En Córdoba, más de mil trabajadores fueron despedidos y las suspensiones superan las 7.500. Según la secretaría de industria provincial, son más de cien las empresas que solicitaron el procedimiento preventivo de crisis. En Tierra del Fuego, las fabricantes de electrodomésticos nucleadas en AFARTE (Asociación de Fábricas Argentinas Terminales de Electrónica), impulsan un plan para suspender durante cuatro meses a 2.500 trabajadores, incluyendo una reducción salarial del 20% y fijando un piso salarial de 1.500 pesos, en una provincia donde el costo de vida supera ampliamente al promedio nacional. En Santa Fe, por su parte, los obreros metalúrgicos son los que soportan con mayor dureza el ajuste patronal. En Buenos Aires, los más afectados son los operarios de la industria del cuero, frigoríficos y autopartes. Y así, a lo largo y ancho del país, crece el número de despedidos y suspendidos.

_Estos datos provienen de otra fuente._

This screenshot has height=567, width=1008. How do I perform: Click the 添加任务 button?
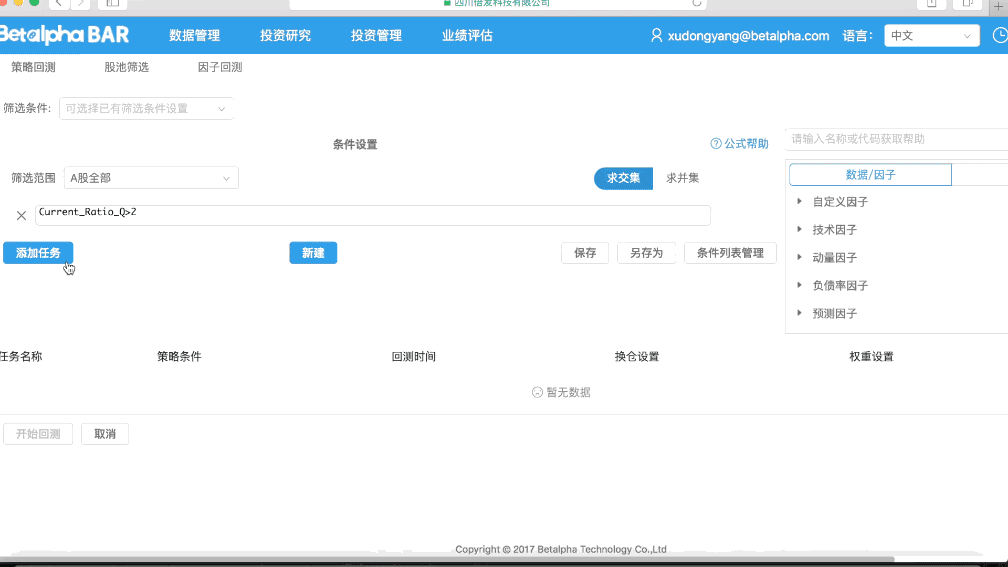coord(38,253)
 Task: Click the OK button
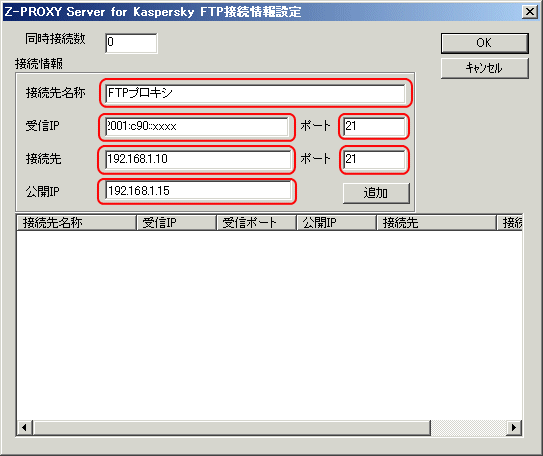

En GM y Paraná Metal, la burocracia sindical, de la CGT y la CTA respectivamente, acordó con la patronal y el gobierno, la suspensión de miles de trabajadores y una fuerte rebaja salarial. El mismo camino siguieron ahora las burocracias de la UOM y la UOCRA en la negociación con las empresas del grupo Techint. En SIDERAR, después de varios meses de negociación se acordó la suspensión de 2.300 trabajadores, hasta que termine la refacción del alto horno, y que cobrarán el 78% de su salario. En SIDERCA, la fabricante de tubos sin costura, las suspensiones afectan al 50% del personal, con reducción salarial del 10%. En todos los casos, los acuerdos fueron presentados como un éxito, tanto por la burocracia como por la patronal. “El conflicto se resolvió de forma muy razonable para los intereses de las partes” sentenció el ministro Tomada describiendo el arreglo en SIDERAR.
Similar, o peor aun, es la situación en Córdoba. En las principales automotrices de la región (Fiat, IVECO, Volkswagen, Renault, Gestamp) los trabajadores también padecen suspensiones y recorte salarial. Sólo en IVECO, se anuncio ya el despido de 270 trabajadores que estaban en calidad de contratados, situación ante la cual, la conducción del SMATA dejó en evidencia su carácter descaradamente propatronal. Ante los reclamos de los compañeros contratados para que el gremio interviniera ante los despidos, el secretario general, Omar Dragún, y el vocero del sindicato, Leonardo Almada, se justificaron diciendo que “dada la gravedad de la crisis” no estaban dadas las condiciones para salir a pelear y que cuando lo consideraran oportuno convocarían a movilizar.(1) Como claro vocero de la patronal, Dragún se refirió a los compañeros despedidos agregando que “nosotros logramos que la empresa los tenga por tres meses más [haciendo alusión a las negociaciones desarrolladas el año pasado], generalmente con suspensiones porque ya no hacían falta”.
No podría ser de otra manera en el capitalismo. Los empresarios que en nada ven perjudicado su buen pasar por la crisis, se apuran a dejar a miles de trabajadores y sus familias en la calle, o a recortar brutalmente los salarios, arrojándolos a la desesperación. Son los mismos empresarios que más se beneficiaron con la devaluación, recaudando sumas multimillonarias durante el gobierno kirchnerista.(2) Como siempre, el gobierno y la burocracia sindical, sus aliados fundamentales. El primero garantizando las ganancias empresariales, en tiempo de crisis, con subsidio, reducciones impositivas, y la segunda, jugando un rol clave, negociando contra los trabajadores. Todos ellos, principales enemigos de la clase obrera.

NOTAS:
1) No se puede soslayar aquí que mientras la burocracia ni siquiera moviliza contra los despidos, sí lo hace para apoyar al gobierno como cuando la reestatización de Aerolíneas Argentinas o cuando la presidenta habló en la asamblea legislativa.
2) Ver “Pese a la crisis, los empresarios siguen ganando”, en este número.